RECORDS SHOWN: Begin
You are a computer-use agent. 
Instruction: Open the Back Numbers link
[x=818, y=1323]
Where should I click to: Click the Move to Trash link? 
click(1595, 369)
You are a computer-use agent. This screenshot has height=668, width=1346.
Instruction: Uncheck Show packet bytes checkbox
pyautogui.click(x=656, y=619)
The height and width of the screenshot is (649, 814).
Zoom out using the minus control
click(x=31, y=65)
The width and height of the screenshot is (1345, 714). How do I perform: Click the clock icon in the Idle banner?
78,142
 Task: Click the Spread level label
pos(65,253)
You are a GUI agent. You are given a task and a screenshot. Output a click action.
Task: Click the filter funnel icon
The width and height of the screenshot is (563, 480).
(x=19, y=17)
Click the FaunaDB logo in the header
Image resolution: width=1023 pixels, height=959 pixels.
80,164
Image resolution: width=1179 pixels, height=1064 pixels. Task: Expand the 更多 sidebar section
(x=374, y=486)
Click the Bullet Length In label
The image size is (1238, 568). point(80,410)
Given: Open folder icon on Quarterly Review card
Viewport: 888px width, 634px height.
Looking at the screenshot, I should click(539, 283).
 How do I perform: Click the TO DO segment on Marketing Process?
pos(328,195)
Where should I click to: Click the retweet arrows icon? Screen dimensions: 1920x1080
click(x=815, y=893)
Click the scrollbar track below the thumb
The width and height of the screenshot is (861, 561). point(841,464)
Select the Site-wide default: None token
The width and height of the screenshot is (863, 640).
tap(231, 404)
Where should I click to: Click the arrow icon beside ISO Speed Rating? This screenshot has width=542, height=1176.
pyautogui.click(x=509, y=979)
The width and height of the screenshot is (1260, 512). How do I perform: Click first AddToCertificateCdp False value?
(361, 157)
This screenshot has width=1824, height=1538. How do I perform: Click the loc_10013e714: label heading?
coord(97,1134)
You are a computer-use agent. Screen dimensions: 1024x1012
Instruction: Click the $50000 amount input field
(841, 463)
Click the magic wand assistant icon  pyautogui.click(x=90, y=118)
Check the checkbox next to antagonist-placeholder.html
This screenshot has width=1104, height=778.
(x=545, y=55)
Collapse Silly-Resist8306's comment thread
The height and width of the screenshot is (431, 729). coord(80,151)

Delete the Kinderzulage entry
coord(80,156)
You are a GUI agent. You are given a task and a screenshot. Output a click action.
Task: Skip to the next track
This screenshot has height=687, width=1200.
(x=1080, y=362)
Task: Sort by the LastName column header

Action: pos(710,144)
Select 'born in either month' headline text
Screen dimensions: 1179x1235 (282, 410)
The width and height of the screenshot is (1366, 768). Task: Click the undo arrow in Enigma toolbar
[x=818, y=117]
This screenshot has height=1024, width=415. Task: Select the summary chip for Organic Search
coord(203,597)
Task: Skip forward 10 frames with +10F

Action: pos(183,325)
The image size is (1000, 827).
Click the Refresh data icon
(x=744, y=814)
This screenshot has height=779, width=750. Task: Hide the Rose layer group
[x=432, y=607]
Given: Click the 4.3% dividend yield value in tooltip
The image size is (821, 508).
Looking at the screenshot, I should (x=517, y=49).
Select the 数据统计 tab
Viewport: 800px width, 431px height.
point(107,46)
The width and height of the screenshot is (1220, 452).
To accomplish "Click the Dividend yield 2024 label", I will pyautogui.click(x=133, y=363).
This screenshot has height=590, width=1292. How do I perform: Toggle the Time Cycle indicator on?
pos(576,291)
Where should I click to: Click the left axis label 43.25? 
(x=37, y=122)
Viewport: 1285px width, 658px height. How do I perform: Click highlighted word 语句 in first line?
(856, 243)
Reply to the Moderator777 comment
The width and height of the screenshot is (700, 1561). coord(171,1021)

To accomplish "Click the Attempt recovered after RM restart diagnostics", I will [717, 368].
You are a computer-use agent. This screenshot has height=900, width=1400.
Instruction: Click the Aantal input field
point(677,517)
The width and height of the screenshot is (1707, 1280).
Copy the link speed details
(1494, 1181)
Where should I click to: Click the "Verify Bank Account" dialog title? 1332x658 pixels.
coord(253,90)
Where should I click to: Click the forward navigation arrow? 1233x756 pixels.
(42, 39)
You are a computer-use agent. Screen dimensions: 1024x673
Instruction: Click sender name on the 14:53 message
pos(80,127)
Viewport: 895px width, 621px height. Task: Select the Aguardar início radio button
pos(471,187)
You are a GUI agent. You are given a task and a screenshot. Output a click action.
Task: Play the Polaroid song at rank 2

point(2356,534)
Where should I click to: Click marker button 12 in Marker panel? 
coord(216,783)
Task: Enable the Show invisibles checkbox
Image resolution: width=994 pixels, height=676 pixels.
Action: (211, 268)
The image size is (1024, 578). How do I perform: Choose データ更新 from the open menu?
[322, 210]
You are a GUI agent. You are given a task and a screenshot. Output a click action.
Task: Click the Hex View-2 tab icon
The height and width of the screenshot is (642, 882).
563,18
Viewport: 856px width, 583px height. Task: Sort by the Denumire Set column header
RECORDS SHOWN: End
For the word "next", show every line of the entries that holds it.

Check the checkbox next to antagonist-placeholder.html
Task: Skip to the next track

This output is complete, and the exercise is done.